Mortgage News

Mortgage Renewal in Canada 2026: 7 Tips to Get the Best Rate

Hundreds of thousands of Canadian mortgages are up for renewal in 2026. Here's how to negotiate, shop around, and avoid the traps that cost homeowners thousands.

Priya Nair· Mortgage & Housing ReporterMarch 25, 2026Updated April 22, 20268 min read
Canadian house with mortgage renewal paperwork

Over 1.2 million Canadian mortgages are set to renew in 2026, many originally locked in at rates below 2% during 2020–2021. Renewing at today's rates (4.5–5.5% fixed) represents a significant payment increase — but the difference between accepting your bank's first offer and shopping around can mean $5,000–$15,000 in savings over your next term.

1. Start Shopping 4 Months Early

Most lenders allow you to lock in a renewal rate up to 120 days before your maturity date. Starting early gives you time to compare offers without pressure. Your current lender will send a renewal letter 21 days before maturity by law — but by then you've lost negotiating leverage.

2. Get a Mortgage Broker Involved

Mortgage brokers have access to 30–50 lenders including monoline lenders (like First National, MCAP, RMG) that offer rates 0.25–0.50% lower than the Big 6 banks. A broker costs you nothing — they're paid by the lender. Even if you end up staying with your current bank, a broker's competing offer is the best negotiating tool you have.

Switching vs staying

Switching lenders at renewal has no penalty (unlike breaking early), but involves legal costs ($700–$1,500) for title transfer. Many lenders offer to cover these costs to win your business. Always ask.

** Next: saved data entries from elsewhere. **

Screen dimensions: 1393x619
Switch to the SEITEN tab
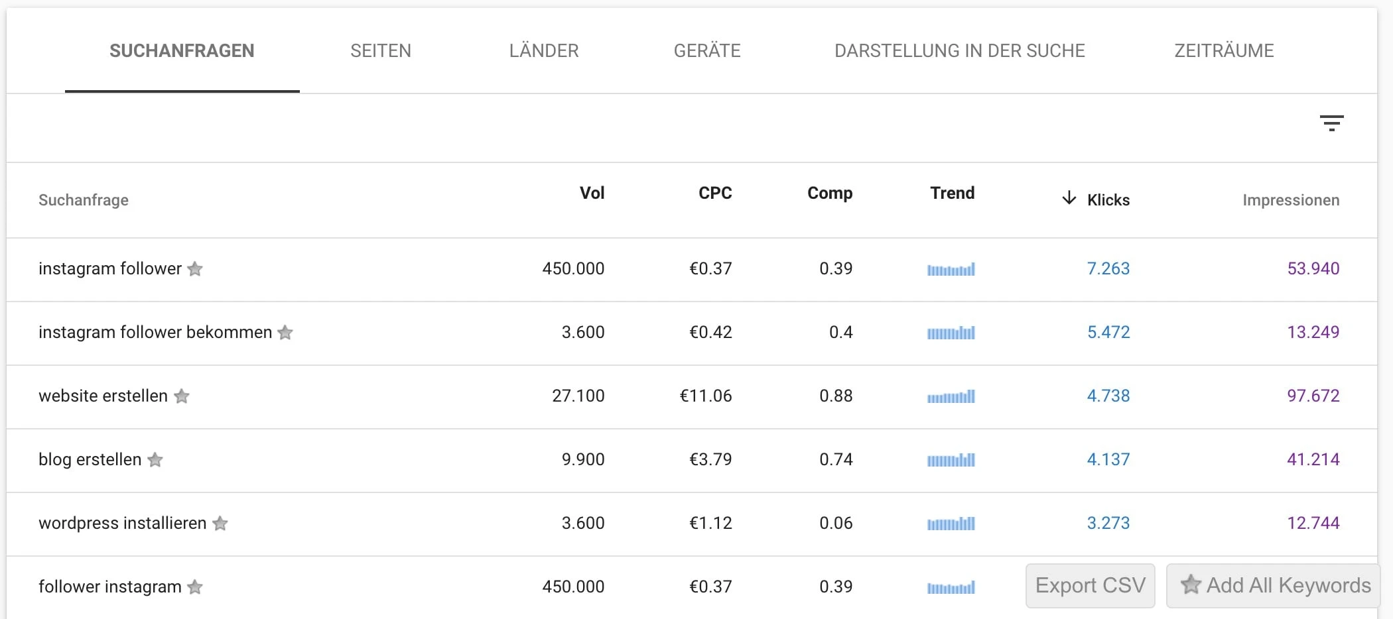[381, 50]
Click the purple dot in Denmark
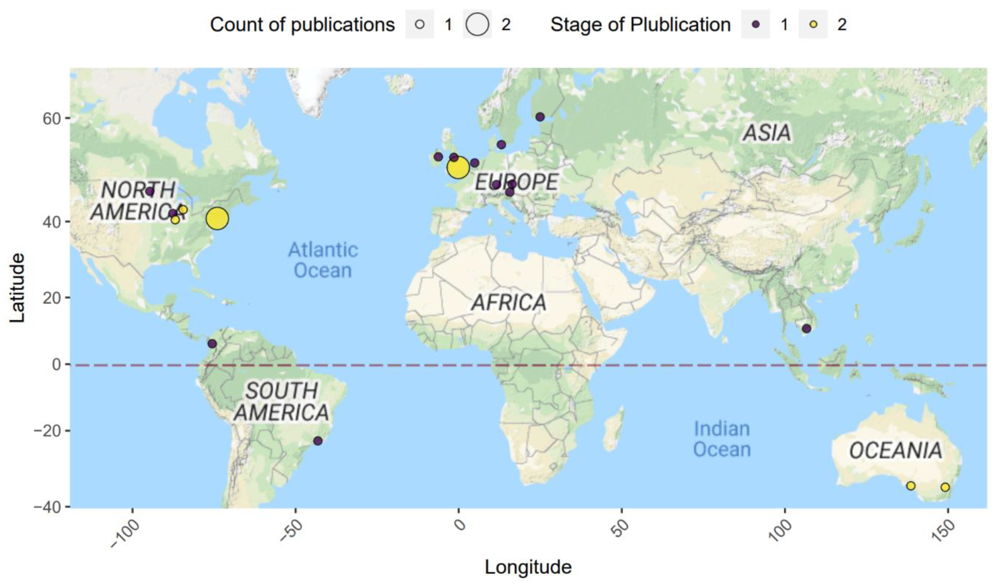This screenshot has height=585, width=997. (x=501, y=145)
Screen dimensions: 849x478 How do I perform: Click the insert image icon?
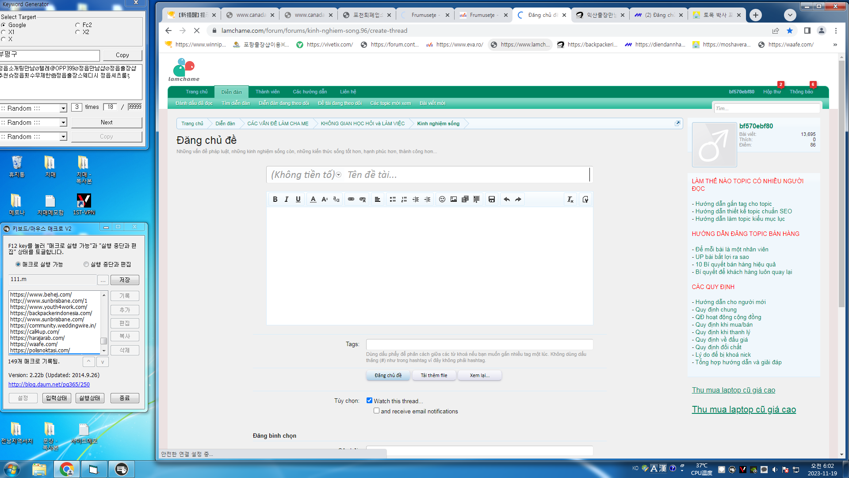(454, 200)
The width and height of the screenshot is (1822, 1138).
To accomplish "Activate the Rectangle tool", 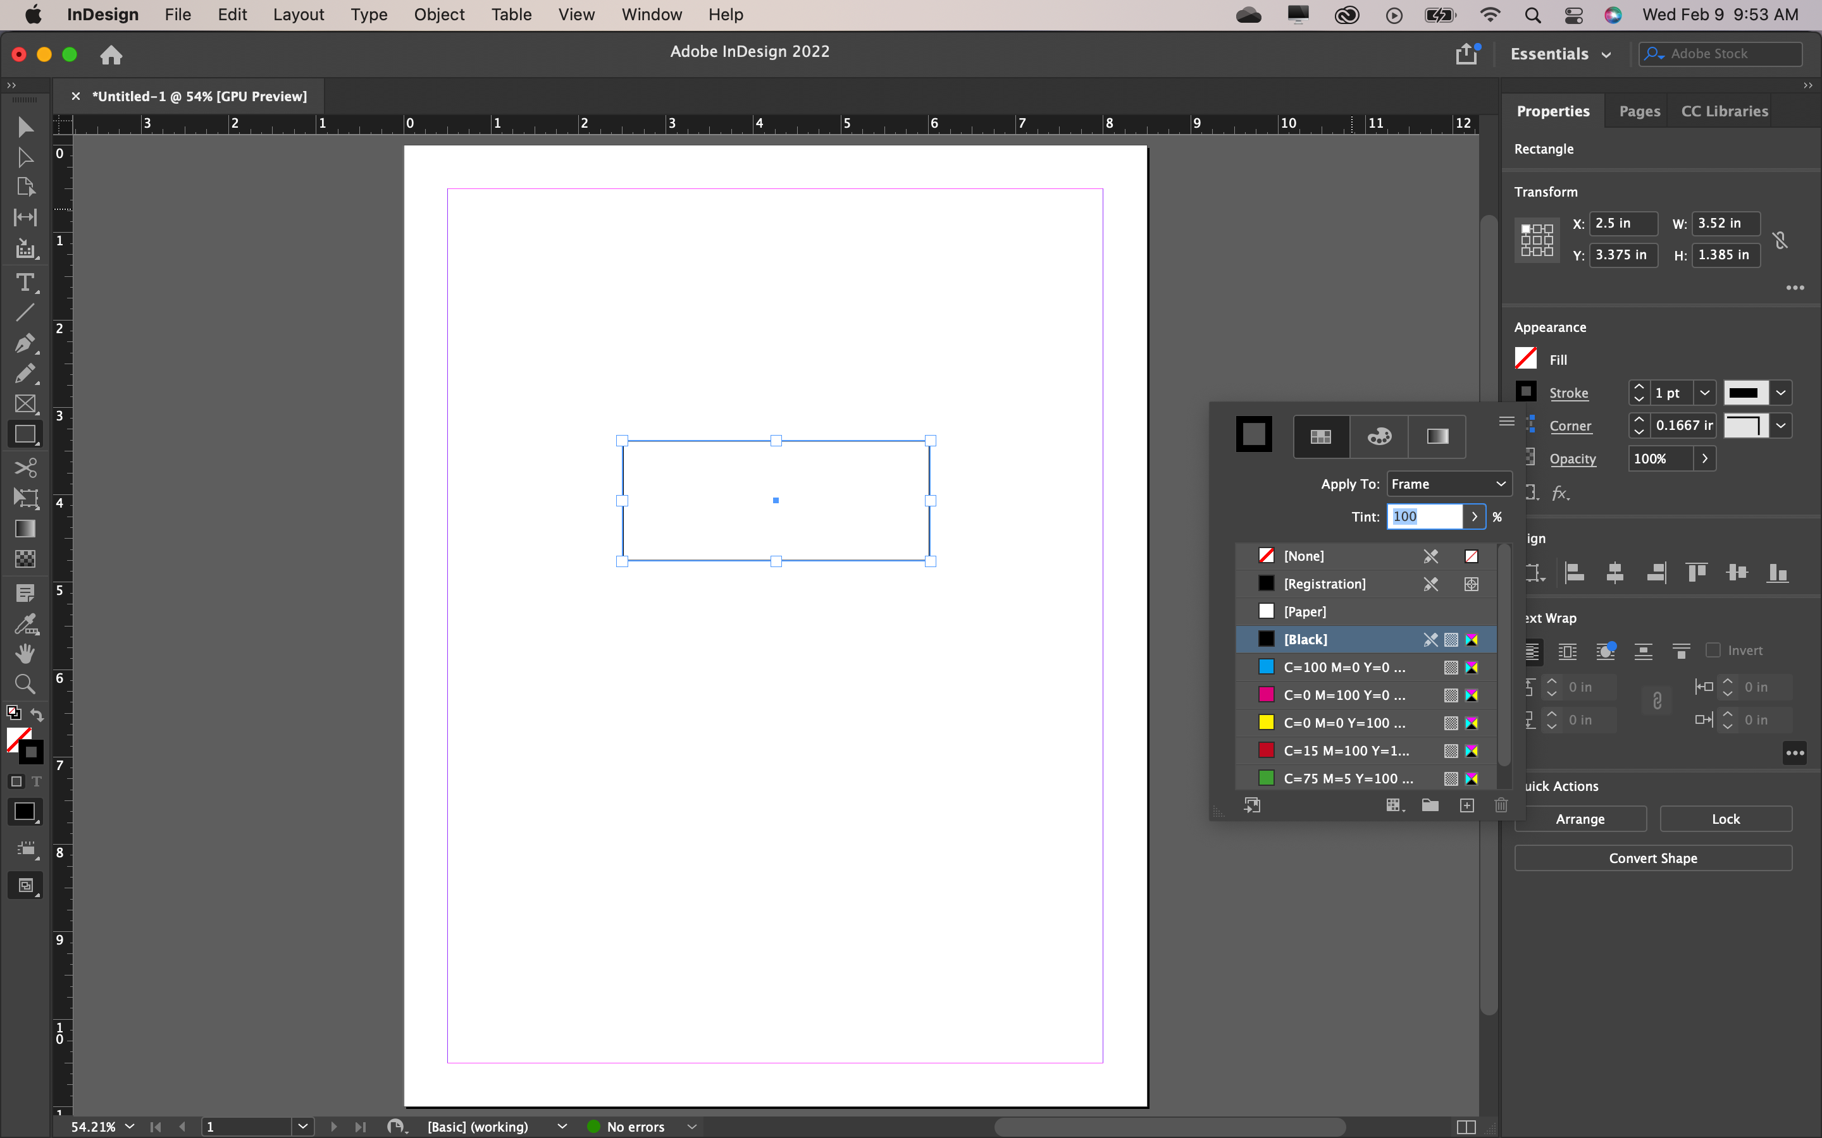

3. Consider Shorter Terms in 2026

With the Bank of Canada rate expected to decrease through 2026, locking into a 2-year or 3-year fixed term may position you for a better rate at your next renewal. A 5-year fixed term at 5.0% vs a 2-year at 4.6% saves you 0.4% for 2 years before you can renew at potentially lower rates. Do the math on your specific balance and timeline.